Tuesday, 20 April 2010

Watching City from afar

It has been a strange couple of weeks. I have watched the last couple of City games from Lanzarote in the Canary Islands, from where I now write. I was due back in Manchester for last weekend's derby showdown, but a certain volcano in Iceland soon put paid to that. Whether or not the footballing events of last weekend have put paid to our aspirations on fourth place is another matter entirely.

5-1 at Arthur's
I watched the slow dismantling of Birmingham City from Arthur's Bar in the touristy Puerto Del Carmen. The trip here was a planned excursion to a bar that styles itself as the Lanzarote branch of City's overseas support. Arthur's shows that support through the numerous City strips that cover the ceiling of the bar, whilst the walls are lined with various City memorabilia signed by anyone from Paul Dickov to Ricky Hatton.

Indeed the backdrop to this game proved to be as entertaining as the victory itself. Arthur's Bar - a jovial and very British drinking establishment, can no doubt tell a few stories. Perhaps the most lasting memory I will take from here was the airing of the old song: "City! Manchester City! We are the boys who are playing to win!" very loudly through the Bar's speakers everytime the Blues put one in the back of the net.

As you can imagine, the record got played over and over against Birmingham. Following the demolition of Burnley, we once again showed what we can do when our attack clicks. Going into the game I expected McLeish's men to produce stiff resistance, but Cameron Jerome's strike aside, they generated little in the way of attacking threats until they were smothered by the usual suspects: Tevez and Adebayor, and a slightly unusual one in the form of Nedum Onohua, whose surging run cut through the Birmingham defence to produce and excellent solo strike. Onohua's goal reminded me very much of the way his captain, Kolo Toure, makes forays forward from time to time.

0-1 at Erik's
After the frustration of delays and airport closures due to volcanic ash spreading throughout most of Europe, I wasn't able to make it back to Manchester for what was a bigger than usual Manchester derby. I contented myself with watching the game in a quieter bar in another part of the island, but basked in warm sunlight for good measure. It looked like an equally glorious day in Manchester, a great day for putting the title hopes of our rivals to the sword. The reality of course was a very average derby, a complete and utter damp squib that neither side deserved to win.

The game ended on an all too familiar note, the recurring, unpalatable taste of defeat to United, once again in the dying embers of the game, once again as we thought we had done enough. It pains and irks me like a bone in the throat. Frankly it has been a horrific season for City fans in terms of derby football.

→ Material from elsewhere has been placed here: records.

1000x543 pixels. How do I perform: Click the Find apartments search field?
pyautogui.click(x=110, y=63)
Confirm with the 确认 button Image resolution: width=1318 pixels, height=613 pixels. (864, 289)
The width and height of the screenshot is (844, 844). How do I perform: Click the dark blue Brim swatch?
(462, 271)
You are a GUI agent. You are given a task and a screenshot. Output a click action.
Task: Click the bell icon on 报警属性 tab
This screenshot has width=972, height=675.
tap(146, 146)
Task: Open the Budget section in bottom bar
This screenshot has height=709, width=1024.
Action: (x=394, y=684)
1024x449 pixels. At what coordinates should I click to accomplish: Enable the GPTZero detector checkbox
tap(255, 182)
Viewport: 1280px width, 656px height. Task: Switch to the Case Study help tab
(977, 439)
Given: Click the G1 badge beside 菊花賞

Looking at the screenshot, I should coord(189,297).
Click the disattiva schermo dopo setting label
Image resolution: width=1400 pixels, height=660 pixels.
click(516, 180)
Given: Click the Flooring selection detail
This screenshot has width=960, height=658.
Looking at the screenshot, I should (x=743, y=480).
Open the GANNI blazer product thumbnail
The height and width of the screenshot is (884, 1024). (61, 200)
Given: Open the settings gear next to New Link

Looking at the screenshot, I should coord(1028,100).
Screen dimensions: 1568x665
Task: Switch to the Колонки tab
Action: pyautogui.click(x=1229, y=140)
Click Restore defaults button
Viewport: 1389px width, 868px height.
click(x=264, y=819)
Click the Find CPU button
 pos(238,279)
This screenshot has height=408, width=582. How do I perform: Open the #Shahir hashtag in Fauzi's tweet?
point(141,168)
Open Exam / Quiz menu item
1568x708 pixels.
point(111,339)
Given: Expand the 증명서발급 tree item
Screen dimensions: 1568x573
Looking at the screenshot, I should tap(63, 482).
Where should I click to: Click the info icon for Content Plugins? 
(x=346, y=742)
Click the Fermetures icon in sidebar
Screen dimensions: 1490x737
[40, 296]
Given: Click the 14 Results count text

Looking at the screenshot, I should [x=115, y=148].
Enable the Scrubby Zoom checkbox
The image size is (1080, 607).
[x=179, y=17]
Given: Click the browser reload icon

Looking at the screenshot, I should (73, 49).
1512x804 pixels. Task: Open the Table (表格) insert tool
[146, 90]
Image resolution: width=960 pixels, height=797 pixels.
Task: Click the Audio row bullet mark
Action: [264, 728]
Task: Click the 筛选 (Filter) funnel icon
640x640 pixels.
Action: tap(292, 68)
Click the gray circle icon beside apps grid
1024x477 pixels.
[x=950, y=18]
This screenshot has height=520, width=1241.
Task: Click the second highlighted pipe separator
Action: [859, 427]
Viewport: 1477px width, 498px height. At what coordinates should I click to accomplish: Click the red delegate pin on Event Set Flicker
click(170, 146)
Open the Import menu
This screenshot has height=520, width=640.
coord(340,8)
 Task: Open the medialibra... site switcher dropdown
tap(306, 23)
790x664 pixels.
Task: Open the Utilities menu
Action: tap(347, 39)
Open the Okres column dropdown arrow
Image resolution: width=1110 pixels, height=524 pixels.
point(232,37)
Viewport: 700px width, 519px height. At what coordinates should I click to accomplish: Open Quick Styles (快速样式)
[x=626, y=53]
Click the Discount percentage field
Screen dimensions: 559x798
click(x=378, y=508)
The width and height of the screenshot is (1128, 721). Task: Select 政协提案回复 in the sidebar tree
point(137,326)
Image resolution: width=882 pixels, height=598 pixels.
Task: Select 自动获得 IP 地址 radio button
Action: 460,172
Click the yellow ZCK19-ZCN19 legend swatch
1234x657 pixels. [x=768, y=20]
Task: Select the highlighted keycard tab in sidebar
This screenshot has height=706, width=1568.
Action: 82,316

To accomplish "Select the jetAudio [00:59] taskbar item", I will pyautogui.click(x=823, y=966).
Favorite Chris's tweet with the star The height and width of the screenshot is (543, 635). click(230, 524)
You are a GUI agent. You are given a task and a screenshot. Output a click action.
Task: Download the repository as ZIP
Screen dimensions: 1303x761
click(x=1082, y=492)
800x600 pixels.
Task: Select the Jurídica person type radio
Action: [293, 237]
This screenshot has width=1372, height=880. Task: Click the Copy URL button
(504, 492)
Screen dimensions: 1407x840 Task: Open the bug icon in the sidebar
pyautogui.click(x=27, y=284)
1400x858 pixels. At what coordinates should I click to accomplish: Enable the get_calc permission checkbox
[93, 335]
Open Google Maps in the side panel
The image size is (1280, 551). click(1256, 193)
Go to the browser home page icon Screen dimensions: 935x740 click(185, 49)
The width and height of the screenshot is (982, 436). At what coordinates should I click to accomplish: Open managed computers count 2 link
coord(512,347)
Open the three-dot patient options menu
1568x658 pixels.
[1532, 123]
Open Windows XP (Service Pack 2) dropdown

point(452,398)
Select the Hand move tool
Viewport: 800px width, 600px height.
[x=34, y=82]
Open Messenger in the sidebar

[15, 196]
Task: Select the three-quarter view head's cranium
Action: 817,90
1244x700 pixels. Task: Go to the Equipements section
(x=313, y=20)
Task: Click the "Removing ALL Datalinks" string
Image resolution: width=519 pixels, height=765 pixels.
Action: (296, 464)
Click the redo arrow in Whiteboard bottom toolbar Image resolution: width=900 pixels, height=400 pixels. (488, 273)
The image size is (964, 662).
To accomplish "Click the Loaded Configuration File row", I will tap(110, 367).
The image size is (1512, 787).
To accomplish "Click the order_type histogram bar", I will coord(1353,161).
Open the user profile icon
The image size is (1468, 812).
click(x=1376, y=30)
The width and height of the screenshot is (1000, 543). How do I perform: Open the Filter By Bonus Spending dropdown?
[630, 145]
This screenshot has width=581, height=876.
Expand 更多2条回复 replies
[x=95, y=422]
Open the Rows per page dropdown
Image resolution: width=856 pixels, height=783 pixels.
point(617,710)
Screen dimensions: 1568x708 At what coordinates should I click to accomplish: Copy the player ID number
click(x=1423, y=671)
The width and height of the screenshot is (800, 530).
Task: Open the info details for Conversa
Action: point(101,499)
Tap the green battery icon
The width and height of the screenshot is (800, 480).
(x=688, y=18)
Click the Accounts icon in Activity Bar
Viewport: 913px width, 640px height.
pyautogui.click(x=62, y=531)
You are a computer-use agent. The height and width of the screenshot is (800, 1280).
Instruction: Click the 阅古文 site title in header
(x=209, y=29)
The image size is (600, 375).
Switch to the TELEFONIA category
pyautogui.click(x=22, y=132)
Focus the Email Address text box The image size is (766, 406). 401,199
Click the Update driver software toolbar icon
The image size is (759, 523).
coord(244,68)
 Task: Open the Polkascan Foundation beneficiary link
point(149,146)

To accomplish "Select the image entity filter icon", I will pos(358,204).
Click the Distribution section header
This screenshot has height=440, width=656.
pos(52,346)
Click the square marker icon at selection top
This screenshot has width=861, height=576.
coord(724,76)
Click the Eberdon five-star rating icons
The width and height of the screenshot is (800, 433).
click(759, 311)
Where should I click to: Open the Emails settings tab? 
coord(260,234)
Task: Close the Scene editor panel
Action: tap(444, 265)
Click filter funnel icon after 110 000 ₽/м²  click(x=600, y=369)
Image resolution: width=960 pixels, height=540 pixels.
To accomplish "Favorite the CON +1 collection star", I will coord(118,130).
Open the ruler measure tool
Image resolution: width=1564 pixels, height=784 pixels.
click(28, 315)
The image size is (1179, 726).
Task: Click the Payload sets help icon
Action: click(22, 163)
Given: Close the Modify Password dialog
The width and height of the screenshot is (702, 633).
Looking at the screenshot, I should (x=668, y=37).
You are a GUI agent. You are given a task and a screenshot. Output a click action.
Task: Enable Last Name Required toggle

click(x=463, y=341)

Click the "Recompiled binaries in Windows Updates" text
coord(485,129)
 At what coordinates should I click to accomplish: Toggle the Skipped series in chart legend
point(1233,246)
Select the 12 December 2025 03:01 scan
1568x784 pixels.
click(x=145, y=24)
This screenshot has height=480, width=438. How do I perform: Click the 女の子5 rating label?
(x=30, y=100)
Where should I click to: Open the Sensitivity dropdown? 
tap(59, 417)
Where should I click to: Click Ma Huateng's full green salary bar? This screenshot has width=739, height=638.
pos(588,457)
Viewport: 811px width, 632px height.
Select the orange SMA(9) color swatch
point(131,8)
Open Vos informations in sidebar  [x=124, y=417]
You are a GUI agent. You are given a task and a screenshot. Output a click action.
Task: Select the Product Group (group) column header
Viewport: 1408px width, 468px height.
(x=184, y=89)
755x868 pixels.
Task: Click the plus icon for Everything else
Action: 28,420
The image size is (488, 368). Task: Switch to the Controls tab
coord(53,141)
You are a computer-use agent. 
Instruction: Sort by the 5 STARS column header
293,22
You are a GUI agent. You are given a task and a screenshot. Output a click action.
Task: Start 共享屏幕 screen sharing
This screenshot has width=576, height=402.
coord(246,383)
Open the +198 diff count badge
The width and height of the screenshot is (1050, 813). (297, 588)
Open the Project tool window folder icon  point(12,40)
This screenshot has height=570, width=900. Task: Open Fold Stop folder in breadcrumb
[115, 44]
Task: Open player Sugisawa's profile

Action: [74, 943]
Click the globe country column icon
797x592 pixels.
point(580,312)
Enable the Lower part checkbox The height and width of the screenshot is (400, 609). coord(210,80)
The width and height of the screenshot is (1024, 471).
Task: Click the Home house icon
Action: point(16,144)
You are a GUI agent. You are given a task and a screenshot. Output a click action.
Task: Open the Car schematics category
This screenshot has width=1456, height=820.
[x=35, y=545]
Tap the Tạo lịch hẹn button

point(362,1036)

Last Saturday was a day where we suffered rather than benefited at the hands of Mancini's tactics. We gave United too much respect and allowed them too much time on the ball. For me this was the overarching reason for our loss.

I can certainly see the potential fruits of Mancini's thinking. The Italian certainly likes to keep it tight and there are great benefits to be drawn from this. But for me, this is cagey football, suicide against team like United and certainly not what this City team should be about. Call it want you what, but our negativity / defensive-mindedness / cautiousness was our undoing because it sent the wrong messages to the opposition. We dropped back far too early on and we saw little of Tevez's usual efforts to harass and pressurise the opposition backline. At times, it felt like we were almost inviting them to attack, a reckless strategy to pursue against team vying for the title, let alone a team that we want so badly to defeat.
Of course, if we'd have nicked a 1-0 win I would have been singing Mancini's praises. And we certainly did forge openings that could have produced that outcome. Tevez's freekick in the first half, and Barry's breaking run into the box in the second come to mind.
I also don't want to heap the blame solely onto the shoulders of the manager. For 90 odd minutes the team managed to achieve probably the most important element of Mancini's game plan - keep United out. But once again we fell down at the final hurdle because of a glaring individual error, once again a red shirt was unmarked in the box in the final minutes, and once again we capitulated - only this time not Owen, nor Rooney, but to Paul Scholes.
We certainly should not have lost the game, but we certainly did not deserve to win it either. United edged it on performance and and certainly had the better chances, but given our recent experiences with our rivals we should not have been switching off as the game came to a close. It was an encounter that had draw written all over it, and we should have seen that eventuality out.
The tables turn once again
Just as last week ourselves and Chelsea were in the box seats for our respective League battles, this week United and Tottenham have both made inroads. Looking at our own battle, and the small gap that is developing between 5th and 6th position, it is now looking more likely that the race for fourth will be between ourselves and Redknapp's men.

It remains an impossible one to call, but how cruel will it be if defeats like last Saturday's mean the difference between Champions and Europa League football?